Your assignment: Since only part of the material below is wanted, output exactly the lines from the one with "Identify the click" up to and including the one with "BLOG (33, 518)".

Listed entries:
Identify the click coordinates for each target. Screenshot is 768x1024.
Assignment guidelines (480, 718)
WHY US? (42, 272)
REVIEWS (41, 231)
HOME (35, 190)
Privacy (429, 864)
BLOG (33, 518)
--
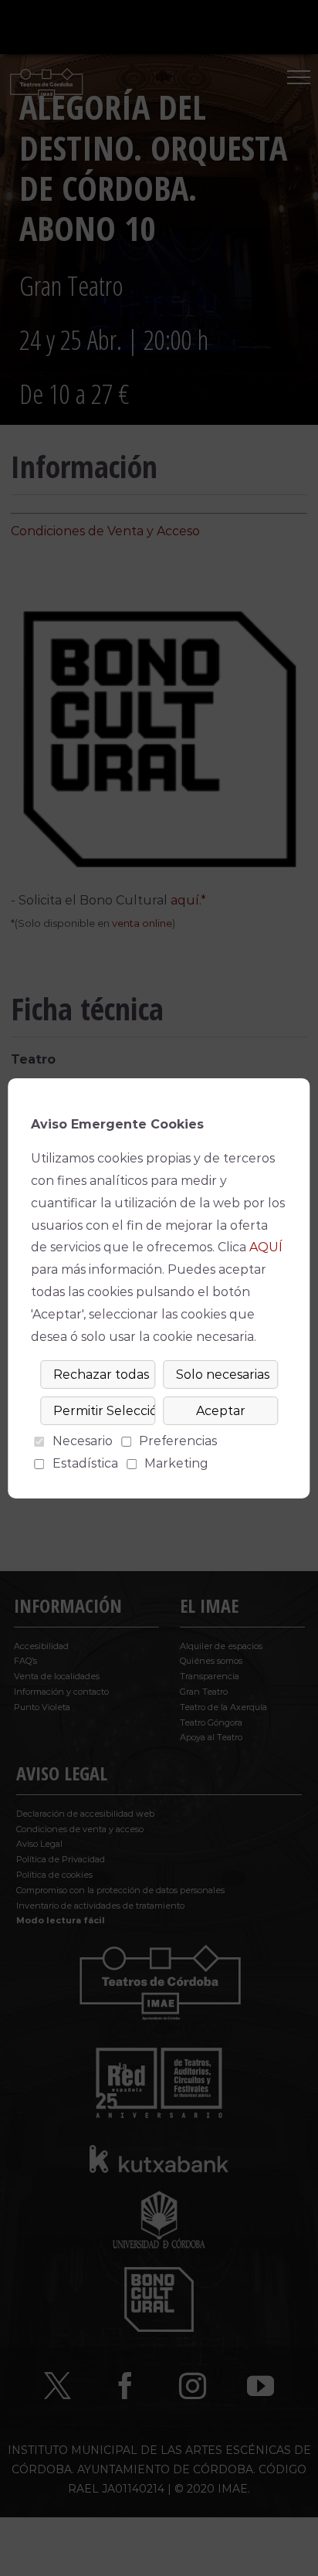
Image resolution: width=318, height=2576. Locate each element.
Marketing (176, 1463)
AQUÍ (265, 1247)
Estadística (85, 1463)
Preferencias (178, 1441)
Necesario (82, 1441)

Result of this exercise:
Identify the click coordinates for each target. Screenshot is 768x1024.
Assignment guidelines (480, 718)
WHY US? (42, 272)
REVIEWS (41, 231)
HOME (35, 190)
Privacy (429, 864)
BLOG (33, 518)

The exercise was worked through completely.